“Don’t you want to know what I asked?”

“Uh, sure.”

“I asked if you could see him.”

I put my hand over my mouth. “Can I?”

“Yes, sweetheart. In fact, Beau said he’d leave now, pick you and Sam up, and bring you back here.”

When I returned to the kitchen to tell her, she was on the phone. “Beau’s on his way here,” she said, covering the mic.

“My dad told me.”

She said something else to him, then ended the call. “Beau said to warn you that Cord looks pretty rough.”

“As long as he’s alive, I can handle it.”

Sam,Cord’s brother Buck, and I took turns sitting by Cord’s bedside for the next week. The doctors encouraged us to talk to him while we were there. I knew Sam read him Miss Cena’s journals. I had no idea what his brother might have said. For me, I struggled. Cord was in a coma, being kept alive by machines and medicines, and even the doctors had said they weren’t sure there was much hope for functional survival.

On the eighth day, I stood to excuse myself when the same doctor came in to check on Cord’s progress like he did at least once a day.

“You’re okay.

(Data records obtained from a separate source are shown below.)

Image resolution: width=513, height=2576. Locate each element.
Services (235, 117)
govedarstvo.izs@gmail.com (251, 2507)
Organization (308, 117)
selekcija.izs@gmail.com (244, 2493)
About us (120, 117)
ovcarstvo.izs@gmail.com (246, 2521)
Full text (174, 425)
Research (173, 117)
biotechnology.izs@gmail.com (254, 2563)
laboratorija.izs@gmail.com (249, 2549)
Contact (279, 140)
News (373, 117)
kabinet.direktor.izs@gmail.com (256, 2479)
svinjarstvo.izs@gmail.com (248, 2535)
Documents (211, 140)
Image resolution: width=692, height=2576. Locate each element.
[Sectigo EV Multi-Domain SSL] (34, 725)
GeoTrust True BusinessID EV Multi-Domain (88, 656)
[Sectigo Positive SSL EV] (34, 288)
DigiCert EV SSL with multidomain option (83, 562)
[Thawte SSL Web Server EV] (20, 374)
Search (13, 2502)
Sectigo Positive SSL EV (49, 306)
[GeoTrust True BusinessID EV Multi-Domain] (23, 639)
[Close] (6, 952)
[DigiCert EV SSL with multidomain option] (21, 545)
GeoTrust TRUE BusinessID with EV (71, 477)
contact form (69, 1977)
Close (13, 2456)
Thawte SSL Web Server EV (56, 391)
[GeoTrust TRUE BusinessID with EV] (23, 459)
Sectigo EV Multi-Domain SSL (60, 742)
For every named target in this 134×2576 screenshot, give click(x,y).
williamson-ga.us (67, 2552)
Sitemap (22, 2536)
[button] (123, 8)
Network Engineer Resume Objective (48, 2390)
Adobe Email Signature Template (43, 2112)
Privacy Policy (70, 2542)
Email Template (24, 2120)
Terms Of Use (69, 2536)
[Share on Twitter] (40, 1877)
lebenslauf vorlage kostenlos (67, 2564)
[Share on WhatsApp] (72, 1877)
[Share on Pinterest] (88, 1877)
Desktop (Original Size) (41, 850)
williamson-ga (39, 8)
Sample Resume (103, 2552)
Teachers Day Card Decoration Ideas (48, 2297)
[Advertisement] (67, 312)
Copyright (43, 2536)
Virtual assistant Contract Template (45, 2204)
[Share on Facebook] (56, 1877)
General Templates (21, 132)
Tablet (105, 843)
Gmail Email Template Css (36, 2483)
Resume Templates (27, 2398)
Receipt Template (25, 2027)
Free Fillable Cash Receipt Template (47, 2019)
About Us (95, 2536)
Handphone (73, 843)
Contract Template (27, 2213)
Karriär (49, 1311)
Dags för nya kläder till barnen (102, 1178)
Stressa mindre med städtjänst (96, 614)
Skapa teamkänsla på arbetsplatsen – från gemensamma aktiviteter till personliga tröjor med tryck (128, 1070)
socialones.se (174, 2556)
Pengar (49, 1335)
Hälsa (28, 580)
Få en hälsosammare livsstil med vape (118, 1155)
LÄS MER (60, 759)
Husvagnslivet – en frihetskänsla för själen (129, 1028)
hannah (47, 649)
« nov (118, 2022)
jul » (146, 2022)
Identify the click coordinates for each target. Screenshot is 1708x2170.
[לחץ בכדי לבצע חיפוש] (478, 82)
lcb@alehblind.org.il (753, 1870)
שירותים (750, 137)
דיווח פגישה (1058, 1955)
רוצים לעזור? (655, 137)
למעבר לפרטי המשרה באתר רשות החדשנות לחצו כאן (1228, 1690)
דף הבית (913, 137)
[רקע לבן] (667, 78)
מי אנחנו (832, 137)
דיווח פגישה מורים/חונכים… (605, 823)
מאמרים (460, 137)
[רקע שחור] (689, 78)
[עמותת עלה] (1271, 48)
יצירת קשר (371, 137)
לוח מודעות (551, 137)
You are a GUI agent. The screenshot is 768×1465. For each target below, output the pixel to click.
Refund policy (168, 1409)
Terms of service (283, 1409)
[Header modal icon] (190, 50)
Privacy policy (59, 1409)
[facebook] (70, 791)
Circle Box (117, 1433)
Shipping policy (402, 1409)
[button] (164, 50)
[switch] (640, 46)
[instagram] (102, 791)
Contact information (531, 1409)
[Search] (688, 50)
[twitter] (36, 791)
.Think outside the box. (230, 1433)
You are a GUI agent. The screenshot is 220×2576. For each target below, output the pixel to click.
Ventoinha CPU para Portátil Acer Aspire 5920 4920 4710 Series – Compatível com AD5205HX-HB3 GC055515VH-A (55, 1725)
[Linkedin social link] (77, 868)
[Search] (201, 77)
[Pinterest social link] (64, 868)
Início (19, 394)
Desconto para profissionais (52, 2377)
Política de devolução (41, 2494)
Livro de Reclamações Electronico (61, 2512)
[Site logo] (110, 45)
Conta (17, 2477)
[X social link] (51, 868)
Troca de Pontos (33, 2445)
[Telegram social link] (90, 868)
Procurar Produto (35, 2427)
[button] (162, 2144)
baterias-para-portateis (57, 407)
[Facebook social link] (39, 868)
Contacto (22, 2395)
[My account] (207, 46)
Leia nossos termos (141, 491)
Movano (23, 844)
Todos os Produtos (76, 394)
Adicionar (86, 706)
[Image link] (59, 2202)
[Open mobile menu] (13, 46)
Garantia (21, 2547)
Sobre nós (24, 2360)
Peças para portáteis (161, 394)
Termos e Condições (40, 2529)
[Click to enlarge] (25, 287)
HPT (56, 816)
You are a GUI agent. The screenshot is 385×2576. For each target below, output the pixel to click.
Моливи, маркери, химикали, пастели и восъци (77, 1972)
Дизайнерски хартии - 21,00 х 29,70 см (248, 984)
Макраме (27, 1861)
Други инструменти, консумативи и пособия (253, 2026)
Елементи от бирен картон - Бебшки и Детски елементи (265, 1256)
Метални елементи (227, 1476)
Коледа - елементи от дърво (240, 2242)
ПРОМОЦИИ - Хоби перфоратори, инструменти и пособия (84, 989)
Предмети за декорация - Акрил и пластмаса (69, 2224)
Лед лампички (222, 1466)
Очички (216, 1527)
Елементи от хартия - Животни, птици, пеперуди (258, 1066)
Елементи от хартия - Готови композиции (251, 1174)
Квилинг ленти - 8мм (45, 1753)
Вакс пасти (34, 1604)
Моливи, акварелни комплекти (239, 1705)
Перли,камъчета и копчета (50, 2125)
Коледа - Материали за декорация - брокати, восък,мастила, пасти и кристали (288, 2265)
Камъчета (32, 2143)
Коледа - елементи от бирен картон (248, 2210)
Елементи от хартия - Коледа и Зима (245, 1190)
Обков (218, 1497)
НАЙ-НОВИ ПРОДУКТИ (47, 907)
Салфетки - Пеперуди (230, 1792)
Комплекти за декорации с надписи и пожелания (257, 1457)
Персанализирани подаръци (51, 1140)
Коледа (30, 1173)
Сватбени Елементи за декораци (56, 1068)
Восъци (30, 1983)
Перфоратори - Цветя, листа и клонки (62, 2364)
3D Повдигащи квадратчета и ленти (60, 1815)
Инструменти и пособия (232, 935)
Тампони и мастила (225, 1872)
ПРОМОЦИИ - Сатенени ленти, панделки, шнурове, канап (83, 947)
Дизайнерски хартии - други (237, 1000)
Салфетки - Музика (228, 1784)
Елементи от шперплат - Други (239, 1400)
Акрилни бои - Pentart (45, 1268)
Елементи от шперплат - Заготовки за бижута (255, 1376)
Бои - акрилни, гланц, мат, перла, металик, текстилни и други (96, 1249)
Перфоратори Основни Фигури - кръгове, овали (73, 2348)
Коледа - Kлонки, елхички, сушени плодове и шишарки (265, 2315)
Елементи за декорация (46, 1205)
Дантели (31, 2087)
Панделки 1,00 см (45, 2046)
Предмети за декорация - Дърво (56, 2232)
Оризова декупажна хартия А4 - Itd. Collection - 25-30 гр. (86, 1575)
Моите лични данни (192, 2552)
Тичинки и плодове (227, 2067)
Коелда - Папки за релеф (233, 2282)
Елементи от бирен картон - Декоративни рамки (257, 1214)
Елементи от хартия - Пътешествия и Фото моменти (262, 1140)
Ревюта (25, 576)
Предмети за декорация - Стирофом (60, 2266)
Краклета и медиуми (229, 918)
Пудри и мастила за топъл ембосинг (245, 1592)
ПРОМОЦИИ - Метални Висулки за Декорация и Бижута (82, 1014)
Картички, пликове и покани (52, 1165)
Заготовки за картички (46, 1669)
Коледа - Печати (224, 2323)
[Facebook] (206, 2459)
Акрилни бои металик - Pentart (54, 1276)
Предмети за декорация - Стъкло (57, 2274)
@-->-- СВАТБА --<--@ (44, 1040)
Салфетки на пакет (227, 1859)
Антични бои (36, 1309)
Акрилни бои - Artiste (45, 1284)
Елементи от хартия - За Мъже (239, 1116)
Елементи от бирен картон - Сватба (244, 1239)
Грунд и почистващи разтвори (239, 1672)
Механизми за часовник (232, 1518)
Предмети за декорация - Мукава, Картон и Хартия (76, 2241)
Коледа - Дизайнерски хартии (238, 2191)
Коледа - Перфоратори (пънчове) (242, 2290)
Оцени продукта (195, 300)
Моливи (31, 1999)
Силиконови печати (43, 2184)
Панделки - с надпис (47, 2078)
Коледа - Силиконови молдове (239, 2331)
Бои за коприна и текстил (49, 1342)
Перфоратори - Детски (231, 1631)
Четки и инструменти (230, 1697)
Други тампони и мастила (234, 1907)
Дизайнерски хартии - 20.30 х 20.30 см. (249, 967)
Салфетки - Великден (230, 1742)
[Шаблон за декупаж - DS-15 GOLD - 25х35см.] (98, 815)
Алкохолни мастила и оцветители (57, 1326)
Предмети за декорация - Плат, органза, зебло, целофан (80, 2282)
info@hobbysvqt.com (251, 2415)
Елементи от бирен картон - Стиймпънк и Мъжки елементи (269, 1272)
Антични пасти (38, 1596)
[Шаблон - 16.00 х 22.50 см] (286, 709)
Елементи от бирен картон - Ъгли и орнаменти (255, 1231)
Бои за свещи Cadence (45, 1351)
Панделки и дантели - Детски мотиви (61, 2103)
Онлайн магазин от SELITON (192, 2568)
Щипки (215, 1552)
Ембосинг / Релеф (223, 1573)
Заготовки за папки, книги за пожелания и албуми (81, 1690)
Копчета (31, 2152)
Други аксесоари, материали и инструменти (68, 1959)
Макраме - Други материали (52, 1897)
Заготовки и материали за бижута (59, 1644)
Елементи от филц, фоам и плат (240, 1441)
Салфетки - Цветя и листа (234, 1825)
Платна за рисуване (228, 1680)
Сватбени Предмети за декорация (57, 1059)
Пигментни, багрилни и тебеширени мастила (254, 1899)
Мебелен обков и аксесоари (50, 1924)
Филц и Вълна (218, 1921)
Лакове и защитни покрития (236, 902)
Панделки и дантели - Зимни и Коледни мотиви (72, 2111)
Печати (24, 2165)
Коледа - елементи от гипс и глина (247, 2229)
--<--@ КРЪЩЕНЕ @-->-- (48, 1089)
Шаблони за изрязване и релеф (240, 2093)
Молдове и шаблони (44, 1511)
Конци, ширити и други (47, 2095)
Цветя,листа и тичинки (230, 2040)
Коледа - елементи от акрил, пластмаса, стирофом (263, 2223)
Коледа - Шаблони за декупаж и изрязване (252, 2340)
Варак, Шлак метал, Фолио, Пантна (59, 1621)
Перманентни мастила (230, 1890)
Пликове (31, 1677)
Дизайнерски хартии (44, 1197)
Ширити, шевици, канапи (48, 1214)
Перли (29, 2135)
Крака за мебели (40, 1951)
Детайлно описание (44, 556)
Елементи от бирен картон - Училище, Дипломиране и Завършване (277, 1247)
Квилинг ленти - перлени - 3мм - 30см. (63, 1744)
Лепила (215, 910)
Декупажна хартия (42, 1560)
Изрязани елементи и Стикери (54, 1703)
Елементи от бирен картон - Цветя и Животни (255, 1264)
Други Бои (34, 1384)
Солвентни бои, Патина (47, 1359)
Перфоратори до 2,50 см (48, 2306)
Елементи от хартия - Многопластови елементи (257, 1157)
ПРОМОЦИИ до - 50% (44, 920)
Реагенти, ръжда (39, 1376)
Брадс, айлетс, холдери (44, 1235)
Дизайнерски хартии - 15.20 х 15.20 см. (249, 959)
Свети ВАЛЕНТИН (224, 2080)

I’ll only be a minute.” He held up a light and pulled one of Cord’s eyelids open. He did the same thing twice more.

“What is it?” I asked when I saw him smile.

“His eyes are tracking.”

“What does that mean?”

“Brain function.”

He left, but came back a few minutes later, saying he’d scheduled several tests and that Cord would be out of his room for at least two hours, maybe longer. He also suggested I go home and get some much-needed rest.

“We won’t have any concrete results until tomorrow, anyway,” he added.

It didn’t matter whether I slept or not; I still looked haggard, and I didn’t care. Each day, I’d leave the hospital, drive home, and fall asleep, sometimes without changing out of my clothes.

I would’ve preferred to stay at the cottage, just to feel closer to Cord, but Buck had been staying there since he’d arrived in town.

One thing I didn’t do was drive. Either Gray, my parents, Beau, or Decker were always waiting to take me home and bring me back. Tonight was no different.

“Juni, honey?”I rolled over, not realizing I’d drifted off, when my mom stuck her head in my bedroom door. “Sam is trying to reach you.”

I felt around on the bed for my phone and saw I’d missed two texts and two calls from her. My heart sank,knowing Cord had to have taken a turn for the worse if she was trying so hard to reach me.

“Hey,” I said when she picked up.

“Juni! Have you heard?” She sounded happy.

“I haven’t.”

“Every test, every scan shows brain activity. He’s going to make it, Juni. I know he is. They even removed the breathing tube, and he’s doing it on his own.”

I’d had so many dreams where Cord came out of the coma and was fine that I had a hard time believing this wasn’t one of them.

“Hurry up and get here!”

“On my way,” I said, still expecting that, at any time, I’d wake up.